=== ACTIVITY ===
The lines running from the one that contains "Image resolution: width=980" to the end of the records below are what to reproduce, exactly and without pictures.

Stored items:
'''
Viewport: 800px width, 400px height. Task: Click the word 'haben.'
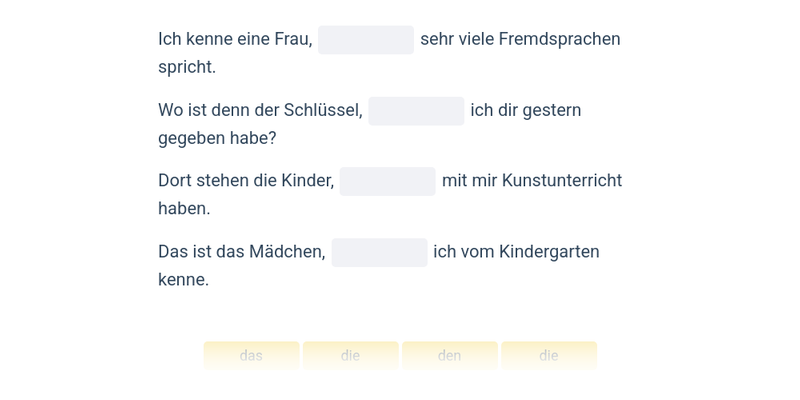(184, 208)
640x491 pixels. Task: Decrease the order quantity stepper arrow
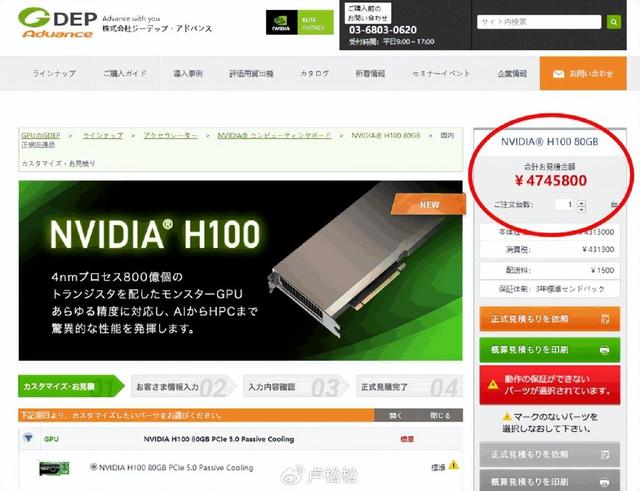tap(582, 209)
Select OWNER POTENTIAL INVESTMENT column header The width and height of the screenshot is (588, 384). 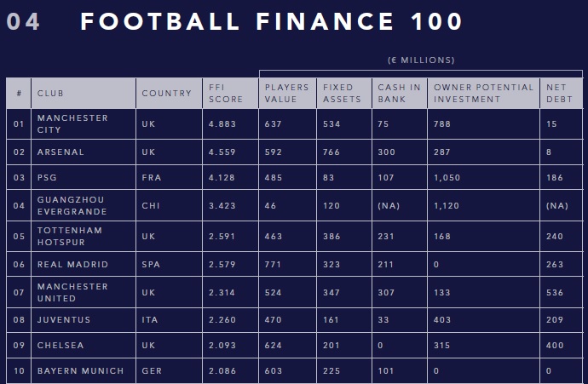483,94
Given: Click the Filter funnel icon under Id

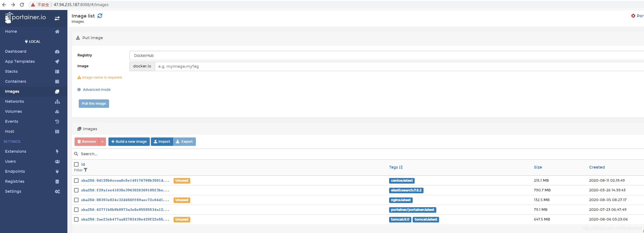Looking at the screenshot, I should click(86, 170).
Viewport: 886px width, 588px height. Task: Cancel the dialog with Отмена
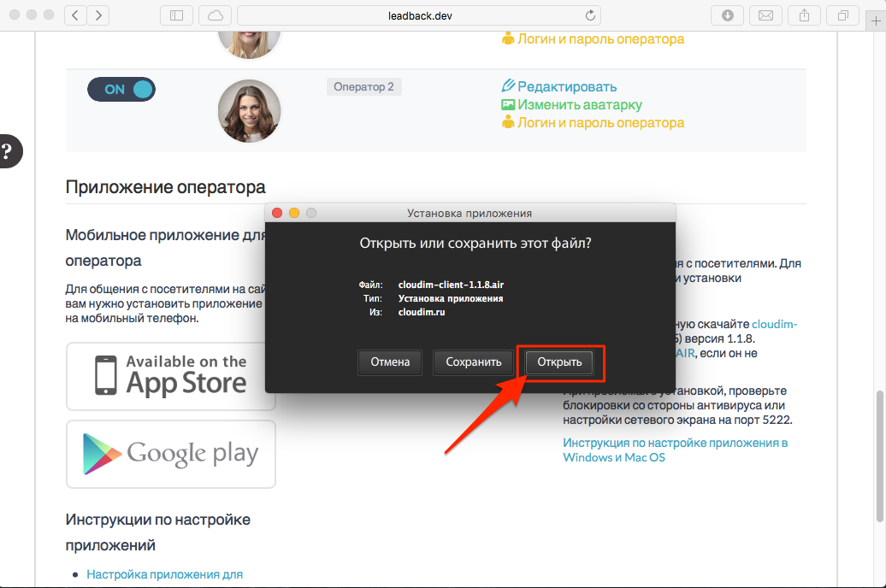point(390,362)
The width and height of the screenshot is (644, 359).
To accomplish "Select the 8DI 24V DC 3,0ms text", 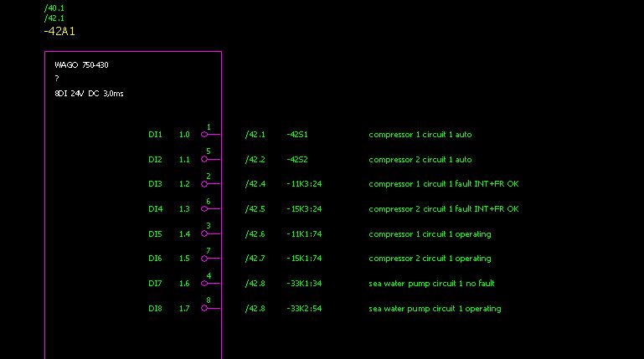I will [88, 94].
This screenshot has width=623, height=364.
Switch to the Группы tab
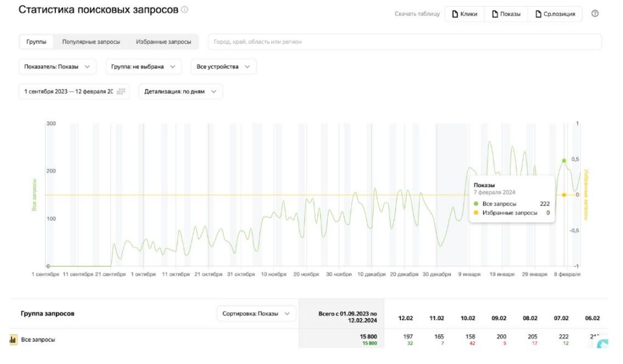pyautogui.click(x=37, y=42)
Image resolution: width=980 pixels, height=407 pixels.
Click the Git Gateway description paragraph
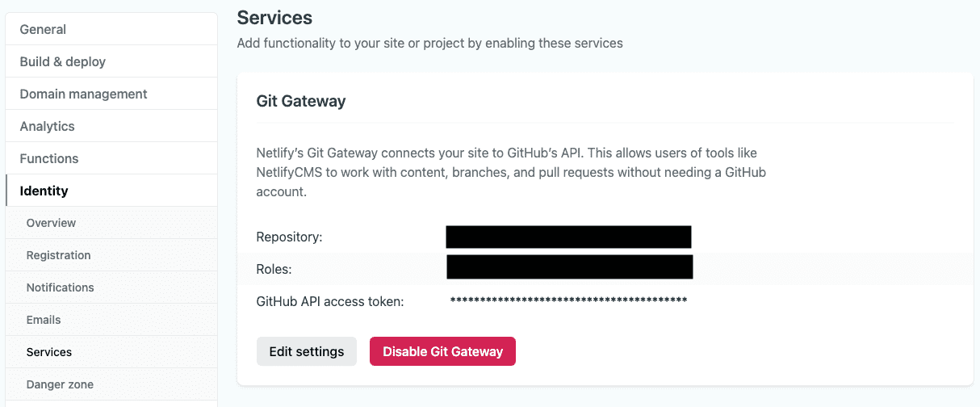(510, 172)
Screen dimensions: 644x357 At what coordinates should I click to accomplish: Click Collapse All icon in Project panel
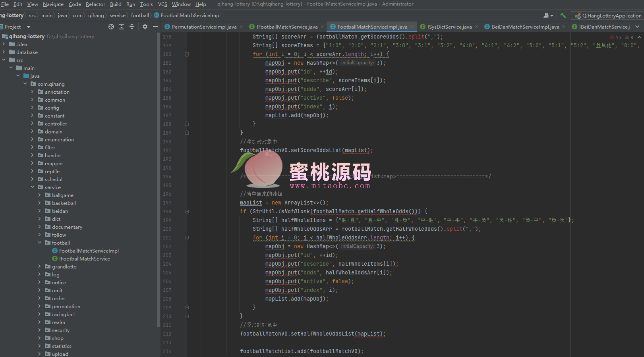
'''
=== TASK RESPONSE ===
Image resolution: width=980 pixels, height=407 pixels.
Click the Git Gateway description paragraph
(510, 172)
Screen dimensions: 644x357 At what coordinates should I click to accomplish: Click Collapse All icon in Project panel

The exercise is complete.